Other studies have documented bilateral symmetric white matter injury in anoxic injury in adults, which may extend to involve cortex (75). Bilateral symmetric white matter injury with areas of cortical involvement with relative sparing of the deep-gray nuclei have been reported in infants and young children (6). In these cases the white matter injury appears as diffuse decreased diffusivity throughout the white matter that can be delayed for approximately two days after presenting with respiratory arrest (Fig. 19.20). These findings are similar to adult reports of delayed post-hypoxic leukoencephalopathy that have been observed between 2 and 40 days after an anoxic episode (76).
Figure 19.20 Anoxic brain injury in a seven-month-old infant. Axial T2 TSE (A), axial DWI (B), and axial ADC map (C), illustrate subtle increased T2 signal in A, marked increased signal in B, and marked decreased signal in C throughout the white matter (arrows) four days after severe respiratory distress. In addition bilateral subdural collections are present with recent blood products posteriorly seen on additional images not shown here. The lack of a relevant history raised concern for abuse. The SS was normal. Preretinal, intraretinal, and subretinal hemorrhages were identified and increased concern for abuse. The authorities were notified and the CPT was involved.
Strangulation
Strangulation occurs when external pressure decreases carotid artery perfusion to the brain, thus depriving the brain of oxygen and blood flow. Occlusion of the carotid arteries can lead to significant cerebral injury or death because the vertebral arteries alone cannot provide sufficient blood flow to immediately compensate for lack of carotid supply (77). In addition, if there is sufficient jugular vein compression, cerebral swelling and hemorrhage can occur, and tracheal compression may compromise oxygen supply. Reports of imaging patterns are scarce and primarily limited to the adolescent or adult population in the context of near-hanging, where bilateral basal ganglia and caudate involvement similar to cardiac arrest have been reported with a case presenting six days after the event (Fig. 19.21) (78, 79). In 1987, a CT study of three infants with abuse and strangulation injuries reported large territorial infarcts and small subdural hematomas (SDHs) (80). No other studies addressing the imaging findings and evolution of strangulation injuries in the immature brain were found.

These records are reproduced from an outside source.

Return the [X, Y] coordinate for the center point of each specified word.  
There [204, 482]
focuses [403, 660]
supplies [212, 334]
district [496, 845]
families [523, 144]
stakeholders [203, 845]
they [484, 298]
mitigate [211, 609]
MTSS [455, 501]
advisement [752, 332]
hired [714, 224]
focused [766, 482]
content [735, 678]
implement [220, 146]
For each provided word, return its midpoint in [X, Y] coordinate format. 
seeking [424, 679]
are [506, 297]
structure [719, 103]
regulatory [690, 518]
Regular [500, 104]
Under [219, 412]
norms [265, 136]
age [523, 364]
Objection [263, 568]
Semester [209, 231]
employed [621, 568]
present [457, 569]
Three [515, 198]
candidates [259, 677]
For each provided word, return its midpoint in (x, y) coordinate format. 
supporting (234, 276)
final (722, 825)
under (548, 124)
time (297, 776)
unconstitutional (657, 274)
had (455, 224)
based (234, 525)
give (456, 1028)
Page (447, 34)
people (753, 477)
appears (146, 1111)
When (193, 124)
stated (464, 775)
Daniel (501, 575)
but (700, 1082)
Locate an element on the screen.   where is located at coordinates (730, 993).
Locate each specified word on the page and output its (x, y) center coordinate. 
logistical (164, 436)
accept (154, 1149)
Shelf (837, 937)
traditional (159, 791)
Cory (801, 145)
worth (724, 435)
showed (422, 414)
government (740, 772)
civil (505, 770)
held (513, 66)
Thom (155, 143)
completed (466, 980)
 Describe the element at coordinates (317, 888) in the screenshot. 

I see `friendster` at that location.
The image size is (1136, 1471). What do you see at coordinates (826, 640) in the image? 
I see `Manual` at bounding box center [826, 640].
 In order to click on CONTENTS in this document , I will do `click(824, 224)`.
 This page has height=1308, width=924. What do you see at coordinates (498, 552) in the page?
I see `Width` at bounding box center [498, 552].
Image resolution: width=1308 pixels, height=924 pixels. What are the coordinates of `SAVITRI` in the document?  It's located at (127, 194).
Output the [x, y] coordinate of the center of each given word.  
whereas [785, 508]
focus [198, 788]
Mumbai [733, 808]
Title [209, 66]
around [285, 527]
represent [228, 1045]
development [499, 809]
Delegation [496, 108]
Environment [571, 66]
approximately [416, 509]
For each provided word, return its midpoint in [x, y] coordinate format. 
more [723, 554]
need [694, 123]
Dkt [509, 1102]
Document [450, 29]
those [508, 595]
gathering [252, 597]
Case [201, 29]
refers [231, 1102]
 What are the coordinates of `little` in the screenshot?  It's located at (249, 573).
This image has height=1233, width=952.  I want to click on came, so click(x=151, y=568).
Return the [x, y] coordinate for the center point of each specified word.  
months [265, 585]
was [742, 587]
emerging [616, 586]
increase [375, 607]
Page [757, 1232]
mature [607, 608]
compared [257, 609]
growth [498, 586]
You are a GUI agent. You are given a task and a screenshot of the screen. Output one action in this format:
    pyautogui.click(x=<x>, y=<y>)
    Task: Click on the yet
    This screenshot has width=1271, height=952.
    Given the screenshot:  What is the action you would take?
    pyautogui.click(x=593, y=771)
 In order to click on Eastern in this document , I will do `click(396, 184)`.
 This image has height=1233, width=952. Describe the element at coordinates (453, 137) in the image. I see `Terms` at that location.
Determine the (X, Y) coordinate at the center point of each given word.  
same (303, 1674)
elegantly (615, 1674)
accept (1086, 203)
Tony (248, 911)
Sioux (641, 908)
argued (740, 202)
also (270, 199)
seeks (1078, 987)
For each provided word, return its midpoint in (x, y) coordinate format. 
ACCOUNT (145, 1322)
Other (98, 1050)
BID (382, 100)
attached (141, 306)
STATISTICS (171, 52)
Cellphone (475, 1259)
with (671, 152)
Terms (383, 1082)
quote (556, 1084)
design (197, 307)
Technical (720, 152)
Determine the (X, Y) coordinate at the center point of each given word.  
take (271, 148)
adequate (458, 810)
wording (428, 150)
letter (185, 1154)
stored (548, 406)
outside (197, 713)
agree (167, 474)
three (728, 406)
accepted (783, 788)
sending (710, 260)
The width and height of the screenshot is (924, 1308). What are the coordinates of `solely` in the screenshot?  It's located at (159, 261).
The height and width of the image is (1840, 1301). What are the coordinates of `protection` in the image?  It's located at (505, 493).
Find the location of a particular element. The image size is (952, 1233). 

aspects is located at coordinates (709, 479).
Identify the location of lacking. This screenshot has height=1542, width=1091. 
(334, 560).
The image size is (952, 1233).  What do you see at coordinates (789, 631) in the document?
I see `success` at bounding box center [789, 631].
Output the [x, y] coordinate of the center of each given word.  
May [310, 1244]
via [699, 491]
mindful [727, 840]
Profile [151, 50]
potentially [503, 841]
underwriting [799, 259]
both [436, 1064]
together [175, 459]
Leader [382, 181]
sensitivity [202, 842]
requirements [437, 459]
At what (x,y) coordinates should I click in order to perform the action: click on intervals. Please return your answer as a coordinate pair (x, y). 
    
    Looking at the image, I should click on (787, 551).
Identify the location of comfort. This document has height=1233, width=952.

Figure 19.21 Acute MRI after near-hanging in a 12-year-old boy. This child was found by his brother in his closet with his belt around his neck. When emergency services arrived the child had severe cardiorespiratory compromise. The MRI was performed three days after admission. A, Axial T2 TSE shows deep-gray nuclei and posterior temporal and occipital cortical edema and swelling. B, Axial DWI showing associated increased signal that corresponded to decreased mean diffusivity on the ADC map (not shown). C, Axial ASL showing posterior and right frontal hyperperfusion (arrows). Imaging findings in this case are similar to cardiac arrest, probably due to severe cardiorespiratory compromise.